Monday, October 5, 2015

A Few Thoughts On Worship - Part Three

Some questions may never be answered. Questions like, "how many stars are in the sky?" or "what ever happened to Judge Reinhold?" or "what is a 'Nicki Minaj' and how do we get rid of it?" - but one questions that no one thought would ever be answered will be answered, right here and right now. 

That question is, "will James ever finish even one of his worship blog series'? and the answer is "YES!"

A while back... like so long ago... I'm talking over three years ago, I started a series on worship entitled, "A Few Thoughts On Worship." Well, today, good reader, I will be doing the impossible, the unthinkable... the highly unlikely at the very least - I will be finishing a blog series!

I highly recommend reading the first two entries prior to this one, but you don't have to. But you should... They can be found here: Part One - Part Two

This whole thing began with a quote from A.W. Tozer, which I will once again share.

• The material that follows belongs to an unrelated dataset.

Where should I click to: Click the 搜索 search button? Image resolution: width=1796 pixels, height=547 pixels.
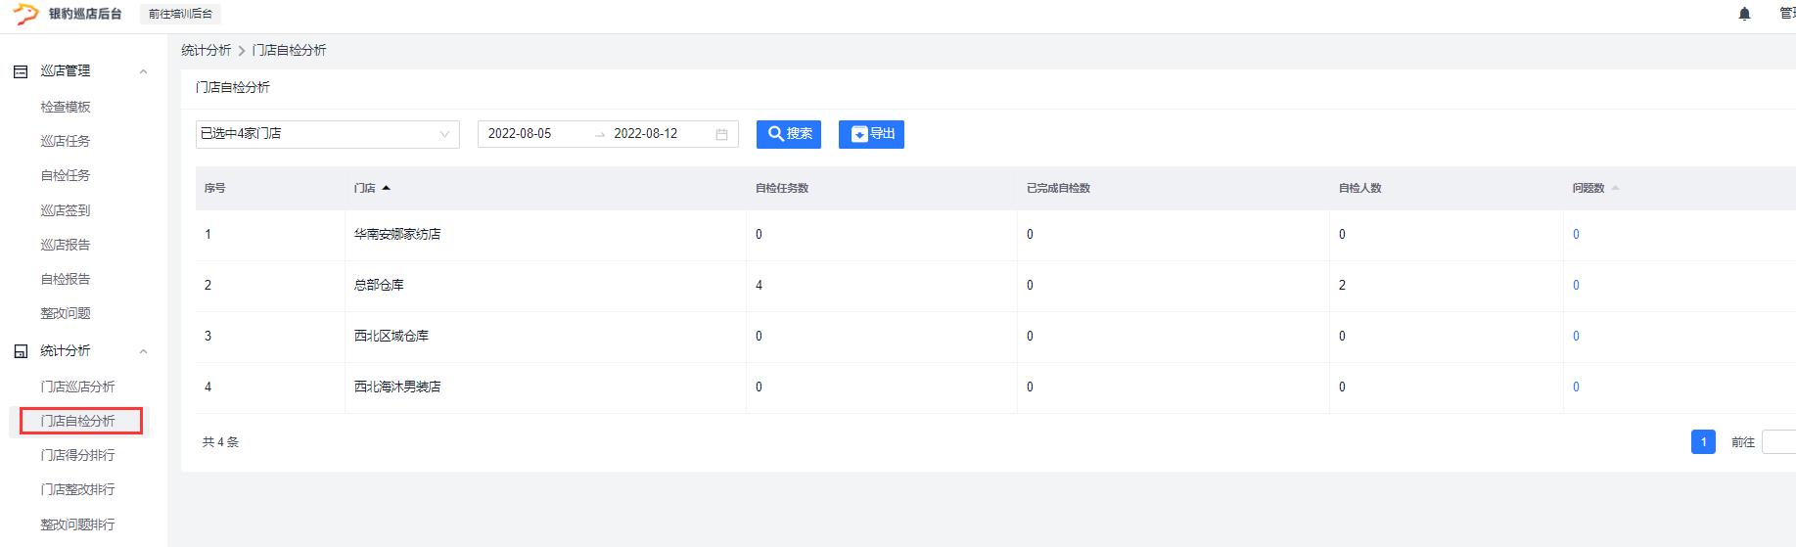click(x=788, y=134)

"Worship is no longer worship when it reflects the culture around us more than the Christ within us."

I shared my initial thoughts on that quote in Part One, then elaborated a bit in Part Two. Below you will read the entirety of the remainder of my thoughts on this subject, and there's a surprise twist ending that would make M. Night Shyamalan go, "dude! What the...?"

Not really, but you should read it anyway, ya slacker! Come on, prove your mom wrong and learn something. 

Along the same line of thought as Tozer was writing, Darlene Zschech comments, "It's so easy to become one who exists to please others, rather than serve others - or to simply please ourselves, forgetting that all we have belongs to the Lord anyway." 

Oh! How true, how tragic and true this has become in my life... How about you, good reader? What do you see when you look in? 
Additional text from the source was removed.